At minimum, any enforcement system must monitor emissions, oversee trades, and be able to audit both. Allowable “offsets” will require particularly close scrutiny. Offsets are CO2 reductions taken by actors not covered by the legislation in the U.S. or abroad. Offsets are purchased to take the place of CO2 reductions that would otherwise be required of the purchaser. Who will certify these reductions is still unclear. But validation is essential to the credibility of the system. And according to one estimate, the cost to verify and enforce a cap-and-trade program will come to billions of dollars annually.

Finally, there are lobbying costs associated with the cap-and-trade program. Industry and environmental group lobbying leading up to the House’s approval of ACESA offers a glimpse of what is to come. Expensive lobbying will become a permanent component of the system as companies jostle for preferred positions in the distribution of free allowances or in securing preferential rulings on their offsets. Spending on the order of several billion dollars per year can be expected as companies compete for $150 billion in permits.

Consider a Carbon Tax

The proposed cap-and-trade program will cost Americans a significant amount of money. By definition it has to. If energy prices do not rise enough to change consumer behavior, expected environmental returns will fall short.

Proponents claim that the cap will spur new innovations in energy efficiency or carbon-free sources of energy. Even assuming this is true, it will take time to develop these new technologies and it will cost time and money for American businesses to integrate them, and for American consumers to purchase and use them. In the meantime, under the cap-and-trade system, American families will spend more—both for energy and for goods and services that use energy.
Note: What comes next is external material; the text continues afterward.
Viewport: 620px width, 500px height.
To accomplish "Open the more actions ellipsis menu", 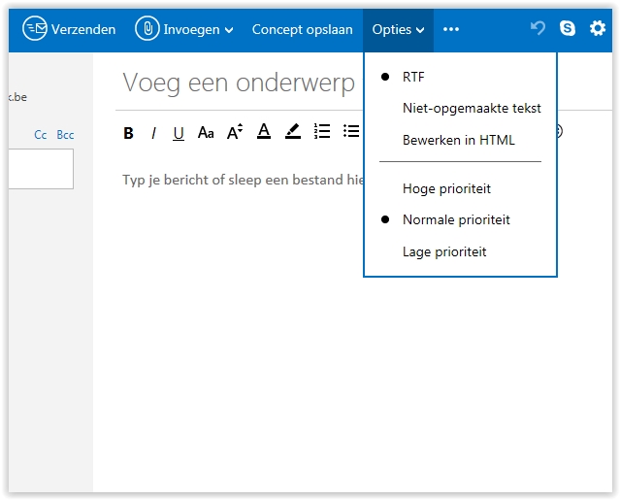I will click(x=451, y=29).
In the end, a carbon tax may be a more cost-effective way to produce the desired reduction in greenhouse gases. Some studies show that a carbon tax is up to five times more cost effective than cap-and-trade, and the majority of such studies also conclude that a carbon tax is far superior. Whether such a tax proposal will garner serious consideration in this Congress remains to be seen.

A cap-and-trade system will be enormously costly and, without enforceable worldwide reductions in greenhouse gases, the U.S. will bear a huge financial burden while obtaining, at best, limited environmental returns.

Jeff Kueter is president of the George C. Marshall Institute.